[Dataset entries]
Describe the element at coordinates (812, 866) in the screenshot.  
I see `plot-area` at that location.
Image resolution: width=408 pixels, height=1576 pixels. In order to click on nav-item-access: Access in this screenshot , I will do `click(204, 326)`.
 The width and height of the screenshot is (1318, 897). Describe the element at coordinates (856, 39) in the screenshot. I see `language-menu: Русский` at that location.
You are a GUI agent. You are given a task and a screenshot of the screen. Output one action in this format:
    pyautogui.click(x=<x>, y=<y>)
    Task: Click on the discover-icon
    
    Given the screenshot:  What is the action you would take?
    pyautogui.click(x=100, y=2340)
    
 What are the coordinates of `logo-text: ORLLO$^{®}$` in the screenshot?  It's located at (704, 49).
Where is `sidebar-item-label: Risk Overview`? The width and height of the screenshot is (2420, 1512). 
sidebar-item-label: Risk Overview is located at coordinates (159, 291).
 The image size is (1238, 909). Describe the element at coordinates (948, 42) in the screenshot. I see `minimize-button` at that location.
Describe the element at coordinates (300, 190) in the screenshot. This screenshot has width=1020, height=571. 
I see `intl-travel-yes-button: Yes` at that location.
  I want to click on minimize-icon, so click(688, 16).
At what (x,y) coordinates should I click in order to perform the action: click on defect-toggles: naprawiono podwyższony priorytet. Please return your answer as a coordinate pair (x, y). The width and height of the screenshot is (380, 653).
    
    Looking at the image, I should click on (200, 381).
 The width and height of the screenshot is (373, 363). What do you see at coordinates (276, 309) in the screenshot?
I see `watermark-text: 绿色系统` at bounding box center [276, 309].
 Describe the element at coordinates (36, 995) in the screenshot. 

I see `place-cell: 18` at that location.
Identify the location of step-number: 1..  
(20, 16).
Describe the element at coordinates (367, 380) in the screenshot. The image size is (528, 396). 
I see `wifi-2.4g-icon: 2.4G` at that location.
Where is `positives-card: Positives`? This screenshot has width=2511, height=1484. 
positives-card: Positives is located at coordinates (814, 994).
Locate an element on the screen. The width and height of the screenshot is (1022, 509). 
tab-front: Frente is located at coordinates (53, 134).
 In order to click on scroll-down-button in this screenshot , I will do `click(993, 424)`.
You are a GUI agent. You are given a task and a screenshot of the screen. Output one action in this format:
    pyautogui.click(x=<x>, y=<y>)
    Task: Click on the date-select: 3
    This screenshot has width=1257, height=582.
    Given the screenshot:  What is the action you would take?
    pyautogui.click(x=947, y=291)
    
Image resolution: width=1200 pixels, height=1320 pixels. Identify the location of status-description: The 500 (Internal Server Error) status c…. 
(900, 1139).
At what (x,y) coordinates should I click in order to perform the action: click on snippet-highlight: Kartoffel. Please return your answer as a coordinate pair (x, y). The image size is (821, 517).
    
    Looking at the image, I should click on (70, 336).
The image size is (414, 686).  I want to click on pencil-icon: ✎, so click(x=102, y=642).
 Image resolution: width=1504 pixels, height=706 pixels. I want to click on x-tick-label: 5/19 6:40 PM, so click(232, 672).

_TASK REQUIREMENTS_
Filter the records above, keeping only the lines that contain the word "will", and copy each of those lines unchanged.

_EXPECTED ANSWER_
Image resolution: width=408 pixels, height=1576 pixels. In order to click on nav-item-access: Access in this screenshot , I will do `click(204, 326)`.
 In order to click on scroll-down-button in this screenshot , I will do `click(993, 424)`.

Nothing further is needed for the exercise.